───── DATA FOR PROCESSING ─────

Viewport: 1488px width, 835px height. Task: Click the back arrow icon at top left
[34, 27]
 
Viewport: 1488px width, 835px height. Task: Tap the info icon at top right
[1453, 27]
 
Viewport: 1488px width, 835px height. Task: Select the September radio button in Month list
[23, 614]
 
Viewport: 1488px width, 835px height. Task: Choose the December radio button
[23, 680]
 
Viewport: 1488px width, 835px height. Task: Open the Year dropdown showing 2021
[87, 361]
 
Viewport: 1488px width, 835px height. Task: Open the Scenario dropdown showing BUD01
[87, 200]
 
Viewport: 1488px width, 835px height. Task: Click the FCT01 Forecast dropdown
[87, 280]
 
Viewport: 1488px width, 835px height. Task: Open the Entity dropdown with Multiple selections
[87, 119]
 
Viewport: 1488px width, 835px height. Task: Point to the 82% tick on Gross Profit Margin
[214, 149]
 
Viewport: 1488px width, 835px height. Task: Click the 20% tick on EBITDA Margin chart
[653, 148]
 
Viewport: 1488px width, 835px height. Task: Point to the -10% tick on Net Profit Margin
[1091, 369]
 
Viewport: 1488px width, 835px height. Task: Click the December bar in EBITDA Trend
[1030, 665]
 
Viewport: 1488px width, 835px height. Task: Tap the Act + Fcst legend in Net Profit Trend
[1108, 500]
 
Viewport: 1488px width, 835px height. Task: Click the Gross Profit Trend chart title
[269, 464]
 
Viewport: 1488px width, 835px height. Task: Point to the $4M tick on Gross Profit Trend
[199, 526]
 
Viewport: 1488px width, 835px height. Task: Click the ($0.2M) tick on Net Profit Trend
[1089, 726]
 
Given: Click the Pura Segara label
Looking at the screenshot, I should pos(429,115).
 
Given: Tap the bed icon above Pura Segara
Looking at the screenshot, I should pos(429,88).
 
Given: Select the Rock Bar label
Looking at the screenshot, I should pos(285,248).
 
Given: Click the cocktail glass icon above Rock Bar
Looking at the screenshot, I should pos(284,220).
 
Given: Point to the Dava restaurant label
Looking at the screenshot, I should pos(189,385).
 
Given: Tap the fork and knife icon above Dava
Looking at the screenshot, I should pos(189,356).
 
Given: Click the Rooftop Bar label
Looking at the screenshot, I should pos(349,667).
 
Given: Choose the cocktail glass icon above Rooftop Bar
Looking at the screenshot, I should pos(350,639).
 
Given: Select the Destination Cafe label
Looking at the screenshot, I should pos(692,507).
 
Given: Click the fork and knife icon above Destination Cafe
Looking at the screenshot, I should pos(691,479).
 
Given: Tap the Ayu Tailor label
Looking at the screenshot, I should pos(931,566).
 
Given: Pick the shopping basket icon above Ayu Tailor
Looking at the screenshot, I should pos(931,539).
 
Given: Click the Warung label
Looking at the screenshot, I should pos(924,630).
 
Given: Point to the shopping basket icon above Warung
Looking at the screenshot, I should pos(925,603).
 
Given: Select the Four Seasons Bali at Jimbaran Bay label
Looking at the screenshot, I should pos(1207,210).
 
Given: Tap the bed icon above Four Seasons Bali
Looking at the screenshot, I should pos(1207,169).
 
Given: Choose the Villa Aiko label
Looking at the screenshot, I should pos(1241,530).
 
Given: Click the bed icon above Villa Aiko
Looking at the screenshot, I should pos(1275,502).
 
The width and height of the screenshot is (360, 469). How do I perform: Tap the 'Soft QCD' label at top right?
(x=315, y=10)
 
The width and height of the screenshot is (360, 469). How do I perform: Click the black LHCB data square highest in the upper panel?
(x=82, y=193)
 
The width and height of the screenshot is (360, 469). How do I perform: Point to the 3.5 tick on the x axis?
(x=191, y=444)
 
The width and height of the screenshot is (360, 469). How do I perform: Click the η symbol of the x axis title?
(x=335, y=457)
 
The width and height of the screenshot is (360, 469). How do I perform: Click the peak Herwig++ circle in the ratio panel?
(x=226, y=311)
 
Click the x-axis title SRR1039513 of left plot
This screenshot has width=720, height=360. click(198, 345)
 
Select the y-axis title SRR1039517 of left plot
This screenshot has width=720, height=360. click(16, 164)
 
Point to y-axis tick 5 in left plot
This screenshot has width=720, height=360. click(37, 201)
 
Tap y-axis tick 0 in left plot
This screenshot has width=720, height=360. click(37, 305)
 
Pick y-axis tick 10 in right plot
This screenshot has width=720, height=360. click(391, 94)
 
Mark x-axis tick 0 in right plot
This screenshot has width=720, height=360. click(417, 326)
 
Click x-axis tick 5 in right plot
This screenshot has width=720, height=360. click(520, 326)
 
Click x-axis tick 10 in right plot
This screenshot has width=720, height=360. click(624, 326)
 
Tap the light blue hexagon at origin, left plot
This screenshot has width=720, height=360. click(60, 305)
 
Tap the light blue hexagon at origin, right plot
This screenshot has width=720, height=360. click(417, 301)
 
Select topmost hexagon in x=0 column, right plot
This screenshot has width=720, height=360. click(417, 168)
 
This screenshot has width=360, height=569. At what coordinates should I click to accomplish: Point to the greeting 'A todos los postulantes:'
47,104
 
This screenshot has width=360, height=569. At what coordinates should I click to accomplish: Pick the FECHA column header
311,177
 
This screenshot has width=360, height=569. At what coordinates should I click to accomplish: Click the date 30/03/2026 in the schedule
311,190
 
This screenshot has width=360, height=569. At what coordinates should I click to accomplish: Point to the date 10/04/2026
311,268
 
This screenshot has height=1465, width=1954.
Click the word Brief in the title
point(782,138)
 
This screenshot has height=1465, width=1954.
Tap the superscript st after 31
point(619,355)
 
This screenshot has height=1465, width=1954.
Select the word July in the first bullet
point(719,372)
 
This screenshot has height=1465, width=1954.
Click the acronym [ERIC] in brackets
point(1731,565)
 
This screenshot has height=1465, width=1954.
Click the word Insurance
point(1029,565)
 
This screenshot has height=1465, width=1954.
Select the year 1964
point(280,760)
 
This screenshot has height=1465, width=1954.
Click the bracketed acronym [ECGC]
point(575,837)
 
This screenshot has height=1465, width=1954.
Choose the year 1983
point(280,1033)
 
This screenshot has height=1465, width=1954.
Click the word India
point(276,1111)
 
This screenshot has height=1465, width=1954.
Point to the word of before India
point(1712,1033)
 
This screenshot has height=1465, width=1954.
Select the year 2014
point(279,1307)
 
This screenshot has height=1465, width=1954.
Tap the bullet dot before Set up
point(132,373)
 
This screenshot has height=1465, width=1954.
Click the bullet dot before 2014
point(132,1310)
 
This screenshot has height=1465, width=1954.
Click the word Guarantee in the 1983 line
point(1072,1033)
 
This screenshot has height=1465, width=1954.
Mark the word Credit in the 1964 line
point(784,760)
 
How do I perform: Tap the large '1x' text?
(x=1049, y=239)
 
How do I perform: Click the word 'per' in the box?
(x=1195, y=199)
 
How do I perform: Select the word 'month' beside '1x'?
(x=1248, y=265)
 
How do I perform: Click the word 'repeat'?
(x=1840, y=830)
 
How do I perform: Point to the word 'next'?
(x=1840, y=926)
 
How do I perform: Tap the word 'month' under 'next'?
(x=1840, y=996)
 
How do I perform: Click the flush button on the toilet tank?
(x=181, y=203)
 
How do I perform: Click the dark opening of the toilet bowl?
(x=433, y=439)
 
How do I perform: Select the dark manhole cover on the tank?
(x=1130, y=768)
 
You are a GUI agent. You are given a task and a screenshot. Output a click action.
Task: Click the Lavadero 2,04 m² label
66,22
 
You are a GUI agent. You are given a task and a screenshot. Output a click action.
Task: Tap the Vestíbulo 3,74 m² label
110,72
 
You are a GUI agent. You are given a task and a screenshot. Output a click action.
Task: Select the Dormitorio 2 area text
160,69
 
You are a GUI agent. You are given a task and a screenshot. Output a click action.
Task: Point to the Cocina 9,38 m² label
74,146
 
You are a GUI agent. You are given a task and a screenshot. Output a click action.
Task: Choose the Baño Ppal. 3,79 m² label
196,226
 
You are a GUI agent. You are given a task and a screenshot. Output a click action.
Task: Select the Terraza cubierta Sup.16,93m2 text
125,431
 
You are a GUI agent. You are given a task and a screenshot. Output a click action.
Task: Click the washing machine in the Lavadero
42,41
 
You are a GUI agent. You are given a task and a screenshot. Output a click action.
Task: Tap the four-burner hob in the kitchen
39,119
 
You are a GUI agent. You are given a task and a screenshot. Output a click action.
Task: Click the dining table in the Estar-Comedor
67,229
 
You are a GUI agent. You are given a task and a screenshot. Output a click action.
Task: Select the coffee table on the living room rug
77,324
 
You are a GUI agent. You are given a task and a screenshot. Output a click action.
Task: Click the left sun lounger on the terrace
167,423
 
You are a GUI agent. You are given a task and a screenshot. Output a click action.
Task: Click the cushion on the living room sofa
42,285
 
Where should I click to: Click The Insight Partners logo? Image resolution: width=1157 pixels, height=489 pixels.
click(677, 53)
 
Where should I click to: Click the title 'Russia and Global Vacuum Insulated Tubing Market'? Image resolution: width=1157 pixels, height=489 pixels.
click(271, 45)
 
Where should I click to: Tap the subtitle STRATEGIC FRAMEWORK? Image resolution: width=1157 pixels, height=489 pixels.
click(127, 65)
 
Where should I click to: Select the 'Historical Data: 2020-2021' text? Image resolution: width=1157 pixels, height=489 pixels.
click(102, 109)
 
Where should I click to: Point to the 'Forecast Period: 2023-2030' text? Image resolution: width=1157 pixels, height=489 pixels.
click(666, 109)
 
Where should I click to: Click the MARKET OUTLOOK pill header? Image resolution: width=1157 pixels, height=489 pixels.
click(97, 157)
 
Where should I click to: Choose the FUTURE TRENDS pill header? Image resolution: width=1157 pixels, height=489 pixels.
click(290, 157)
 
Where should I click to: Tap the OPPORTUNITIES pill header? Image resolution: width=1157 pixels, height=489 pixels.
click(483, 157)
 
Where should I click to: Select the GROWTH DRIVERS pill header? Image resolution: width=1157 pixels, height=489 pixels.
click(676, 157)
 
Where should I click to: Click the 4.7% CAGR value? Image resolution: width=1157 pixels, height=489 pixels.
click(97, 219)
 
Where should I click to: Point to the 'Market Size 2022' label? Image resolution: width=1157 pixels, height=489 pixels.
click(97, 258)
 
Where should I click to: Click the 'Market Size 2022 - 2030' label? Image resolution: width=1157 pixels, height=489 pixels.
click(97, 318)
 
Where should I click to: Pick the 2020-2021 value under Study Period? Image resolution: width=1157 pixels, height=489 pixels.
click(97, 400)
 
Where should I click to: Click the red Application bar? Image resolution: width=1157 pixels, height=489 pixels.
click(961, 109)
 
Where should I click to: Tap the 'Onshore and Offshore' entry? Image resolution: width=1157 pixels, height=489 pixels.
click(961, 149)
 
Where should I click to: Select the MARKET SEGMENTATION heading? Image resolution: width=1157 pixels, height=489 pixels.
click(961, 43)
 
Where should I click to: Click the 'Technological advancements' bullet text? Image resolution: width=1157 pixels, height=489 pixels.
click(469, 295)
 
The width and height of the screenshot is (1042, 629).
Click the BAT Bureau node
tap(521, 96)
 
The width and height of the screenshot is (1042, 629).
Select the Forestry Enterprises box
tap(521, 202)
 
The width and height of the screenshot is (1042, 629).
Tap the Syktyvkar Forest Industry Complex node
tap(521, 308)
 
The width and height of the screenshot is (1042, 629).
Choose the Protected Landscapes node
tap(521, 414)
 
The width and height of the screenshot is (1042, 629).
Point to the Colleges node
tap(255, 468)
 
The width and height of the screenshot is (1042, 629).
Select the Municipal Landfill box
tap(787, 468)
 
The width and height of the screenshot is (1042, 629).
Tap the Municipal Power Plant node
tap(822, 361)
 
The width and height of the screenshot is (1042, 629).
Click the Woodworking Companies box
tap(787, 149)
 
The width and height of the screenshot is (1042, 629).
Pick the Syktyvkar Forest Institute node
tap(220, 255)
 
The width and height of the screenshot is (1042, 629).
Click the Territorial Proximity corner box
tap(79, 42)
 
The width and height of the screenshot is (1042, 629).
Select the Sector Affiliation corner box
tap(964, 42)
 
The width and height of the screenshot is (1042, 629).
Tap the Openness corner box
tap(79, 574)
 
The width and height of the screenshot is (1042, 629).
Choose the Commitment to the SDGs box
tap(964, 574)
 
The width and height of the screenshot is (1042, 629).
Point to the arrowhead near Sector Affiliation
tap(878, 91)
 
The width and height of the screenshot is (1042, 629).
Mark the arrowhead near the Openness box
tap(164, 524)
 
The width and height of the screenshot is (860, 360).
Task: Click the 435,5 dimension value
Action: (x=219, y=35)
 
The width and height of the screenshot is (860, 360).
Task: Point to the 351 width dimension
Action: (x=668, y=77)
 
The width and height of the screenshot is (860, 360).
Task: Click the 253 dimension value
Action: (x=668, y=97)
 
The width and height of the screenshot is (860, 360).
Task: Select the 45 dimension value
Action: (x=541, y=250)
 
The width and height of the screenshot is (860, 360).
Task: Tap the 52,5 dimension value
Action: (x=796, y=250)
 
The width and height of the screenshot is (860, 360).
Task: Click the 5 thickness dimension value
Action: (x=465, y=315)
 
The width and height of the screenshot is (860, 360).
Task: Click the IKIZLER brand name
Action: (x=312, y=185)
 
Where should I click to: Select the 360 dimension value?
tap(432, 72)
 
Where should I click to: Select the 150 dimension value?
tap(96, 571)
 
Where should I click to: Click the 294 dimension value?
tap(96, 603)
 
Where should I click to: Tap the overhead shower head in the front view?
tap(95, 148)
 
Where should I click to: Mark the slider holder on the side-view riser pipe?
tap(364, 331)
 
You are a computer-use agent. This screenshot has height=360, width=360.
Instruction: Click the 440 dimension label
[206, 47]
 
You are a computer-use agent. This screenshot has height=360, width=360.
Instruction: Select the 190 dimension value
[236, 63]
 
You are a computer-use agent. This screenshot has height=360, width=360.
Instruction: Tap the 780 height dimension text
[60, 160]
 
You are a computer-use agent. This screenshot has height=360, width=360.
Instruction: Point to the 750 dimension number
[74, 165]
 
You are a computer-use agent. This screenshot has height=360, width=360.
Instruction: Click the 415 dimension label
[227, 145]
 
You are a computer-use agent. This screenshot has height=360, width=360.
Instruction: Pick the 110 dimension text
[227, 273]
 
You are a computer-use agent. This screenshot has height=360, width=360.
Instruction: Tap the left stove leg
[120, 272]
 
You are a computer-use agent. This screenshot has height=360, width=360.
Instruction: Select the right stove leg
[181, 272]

─────

## WHAT YOU ARE ASKED TO DO:
Count the lines in the material above that contain the string "room", matching case exactly, and reply with that number alone.

## IN RESPONSE:
2